You got to see the problem as the portal.
— Darren Weissman



A few years ago, my anxiety surged again. I was separating from my child’s father and it was just awful and painful. There were aspects of myself that needed deeper healing still. In relationships, I avoided. I was a people-pleaser and showed signs of co-dependency. While I had grown confident in many areas of my life, in relationships, I hadn’t. My mind was set on the belief that something was wrong with me. Here I was again, with that less than feeling. I went back to the drawing board and focused on the foundation. I did a lot of grounding practice and completed my reiki master certification during that time. I faced new fears, as I was now a single mum, with a house and tenants to manage alone.

 

It became more and more clear that low self-confidence came from a negative mindset, where there’s just not enough of everything. When you feel less than, there’s not enough love, kindness, money, intelligence, or beauty to go around. You act and react from a negative mindset -something is missing and you’re looking at your cup half-empty.

In an abundance mindset, we see the world positively, with a cup half full. There’s enough of everything and we are enough.

  

It’s the challenges we go through that give us the opportunity to grow more confident, if we’re willing to shift mindset. Peace and harmony eventually return and we feel whole again. Confidence is a coming home to the self and a pathway to freedom. If there’s plenty, there’s no limit. It’s not only safe to be ourselves, it’s also freeing.
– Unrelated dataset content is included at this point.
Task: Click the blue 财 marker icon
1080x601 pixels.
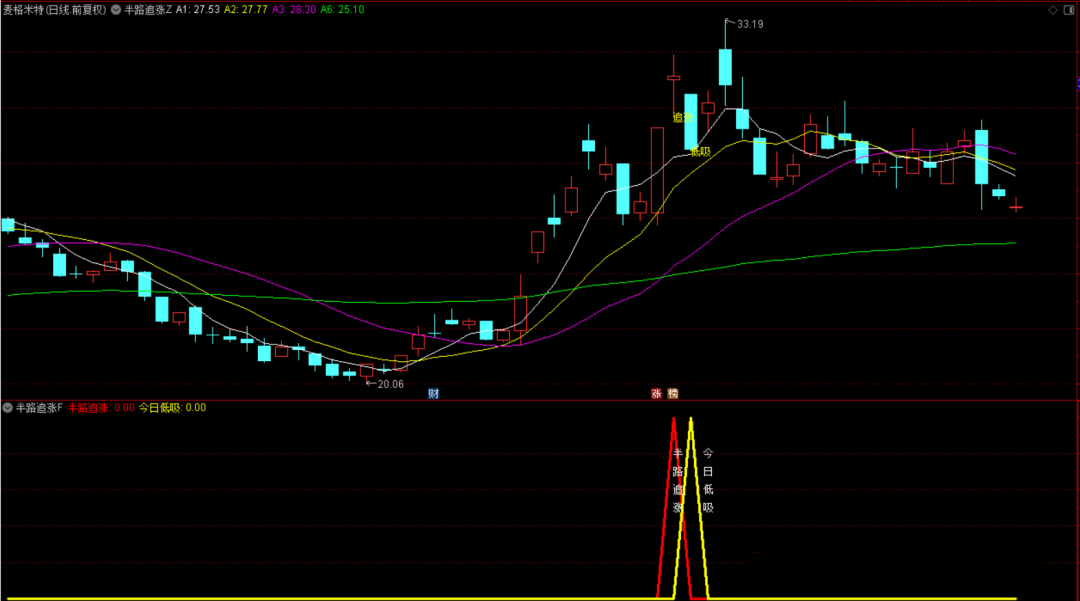Action: point(433,393)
Today, my on-going practice is to not close again and stay open to the challenges, knowing I got this, no matter what. I wasn’t raised confident, but I can flex this muscle and grow every day a little more. Investing in ourselves that way is a little like investing in stocks: it grows with compound effects.

 

 

Guiding Principles and Practices

 

Confidence is an inside job that begets more traction when you repeat positive experiences.

You’ll find below some principles and practices that will help you build up some confidence. That’s self-care, my sweet and beautiful friend!

 

  • Talk kindly to yourself and challenge any unkind thought.

  • Use positive affirmations

  • Avoid comparison with others. Only compare yourself to the version you used to be and the one you strive to become.

  • Own your story. Understand your journey, accept it and keep traveling.

  • Challenge yourself. Over and over again.

  • Remind yourself that it’s ok to make mistakes.

  • Focus on the positive by celebrating every success you have.

  • Make it a habit at night to list your progress.

  • Surround yourself with positive people.

  • Work on your boundaries. What’s ok, not ok with you. Follow through.

  • Stand taller and practice walking with a long spine, head up.

  • Meditate. Spend time in silence. Be in the present moment. Ground yourself.

You deserve a big beautiFULL life. I can’t wait to see what you do with it!